ACTIVITY:
Go to the line in the entries below that holds "陸琪[中國暢銷書作家] (135, 2260)" and repeat exactly from there through the line that holds "淡蘭古道 (705, 2477)", inclusive.

PROVIDED RECORDS:
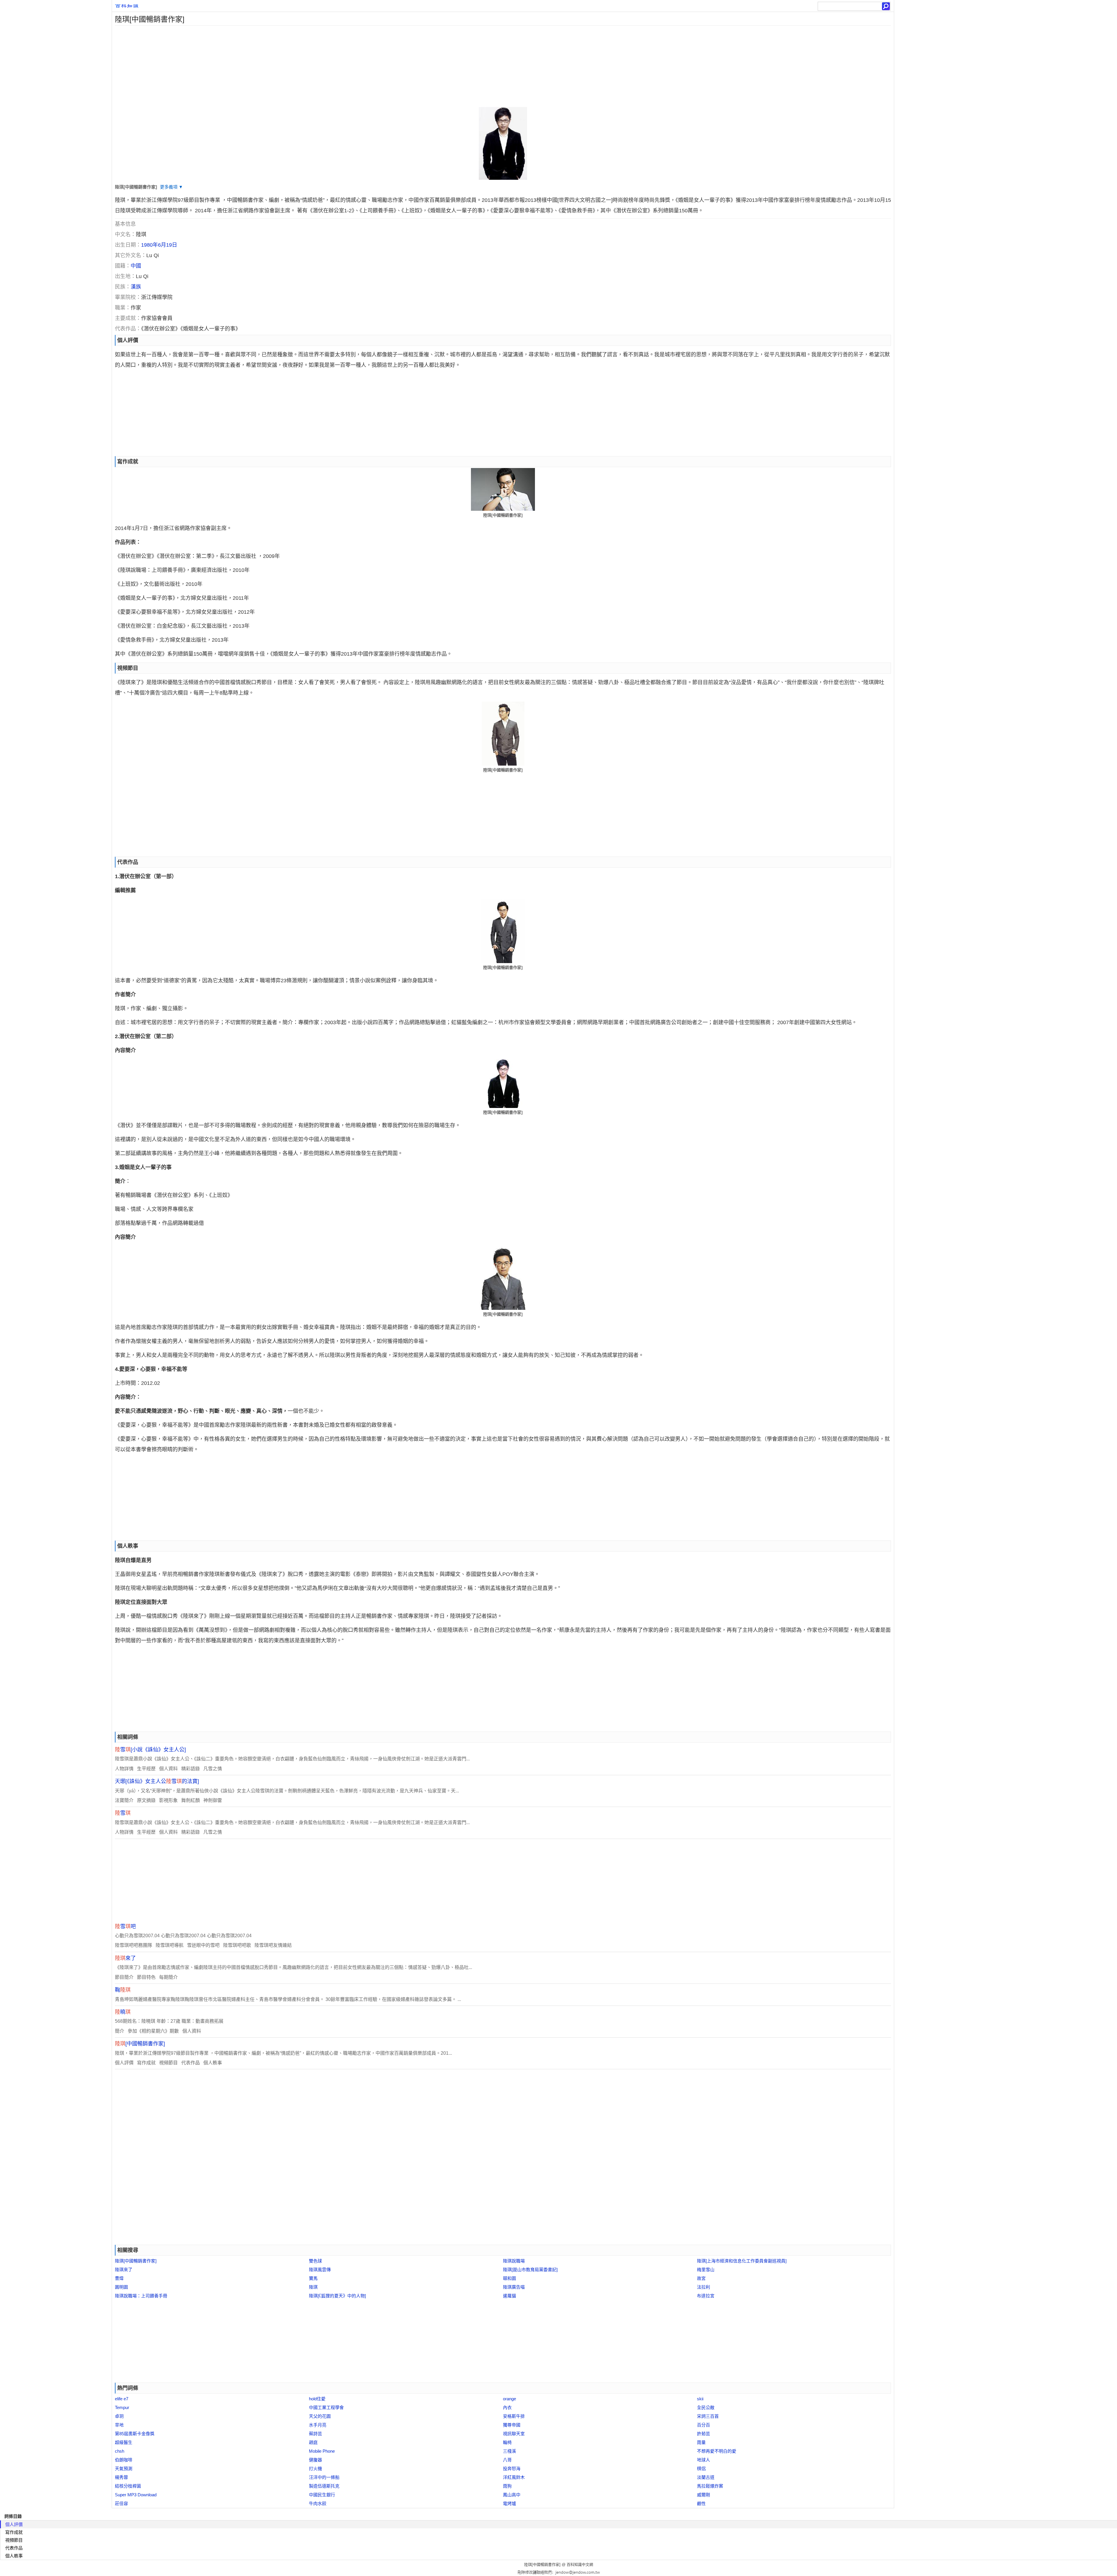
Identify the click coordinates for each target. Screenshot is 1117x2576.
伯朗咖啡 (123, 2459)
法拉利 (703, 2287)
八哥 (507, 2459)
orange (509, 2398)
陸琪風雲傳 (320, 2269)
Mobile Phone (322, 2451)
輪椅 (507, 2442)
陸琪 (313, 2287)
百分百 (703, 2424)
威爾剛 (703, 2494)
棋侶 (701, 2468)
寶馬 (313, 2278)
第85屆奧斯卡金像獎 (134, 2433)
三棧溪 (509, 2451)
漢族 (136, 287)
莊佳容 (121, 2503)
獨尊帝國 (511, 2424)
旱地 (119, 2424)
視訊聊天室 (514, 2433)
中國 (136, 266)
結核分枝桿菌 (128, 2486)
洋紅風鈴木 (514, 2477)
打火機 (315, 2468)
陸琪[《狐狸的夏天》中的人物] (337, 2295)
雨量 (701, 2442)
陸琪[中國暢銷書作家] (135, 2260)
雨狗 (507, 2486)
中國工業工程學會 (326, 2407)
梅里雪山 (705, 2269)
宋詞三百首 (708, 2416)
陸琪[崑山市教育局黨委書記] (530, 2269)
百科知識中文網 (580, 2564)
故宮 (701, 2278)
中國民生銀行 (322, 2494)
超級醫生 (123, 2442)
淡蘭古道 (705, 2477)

==

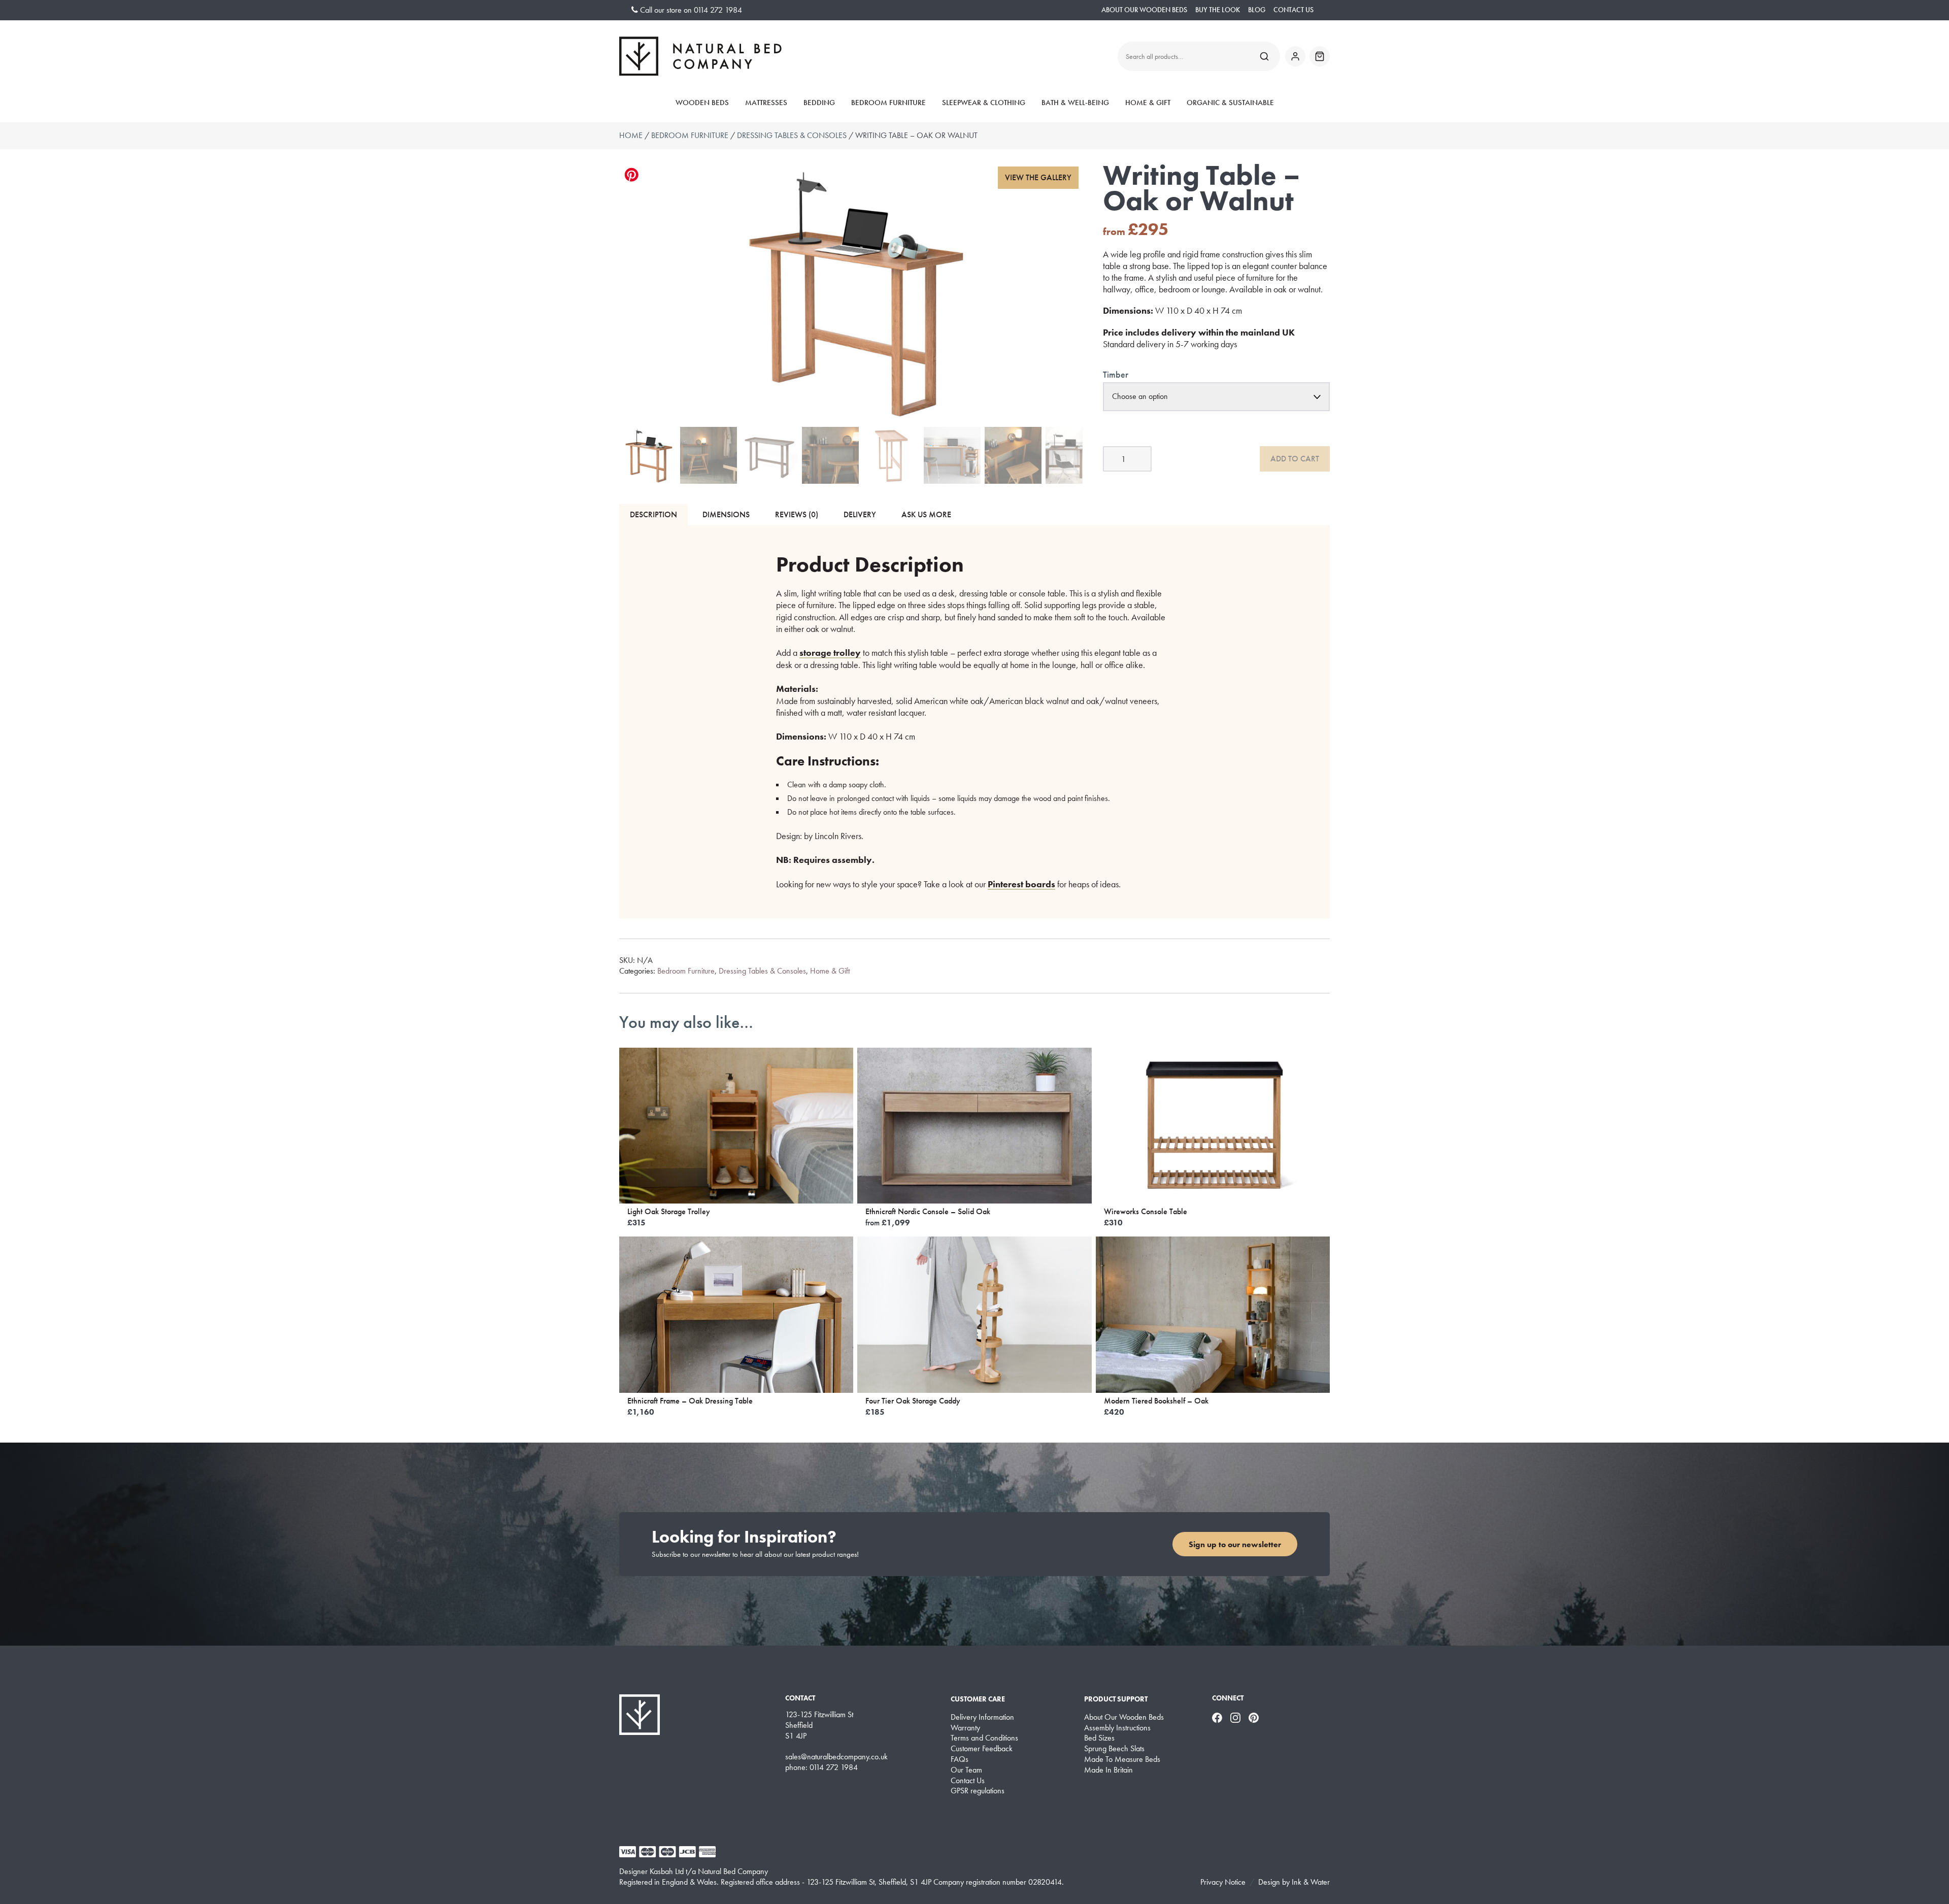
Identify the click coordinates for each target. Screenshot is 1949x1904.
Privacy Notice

EXPECTED ANSWER:
陸琪[中國暢銷書作家] (135, 2260)
雨狗 (507, 2486)
中國工業工程學會 (326, 2407)
梅里雪山 (705, 2269)
宋詞三百首 (708, 2416)
陸琪[崑山市教育局黨委書記] (530, 2269)
百科知識中文網 (580, 2564)
故宮 (701, 2278)
中國民生銀行 (322, 2494)
超級醫生 (123, 2442)
淡蘭古道 (705, 2477)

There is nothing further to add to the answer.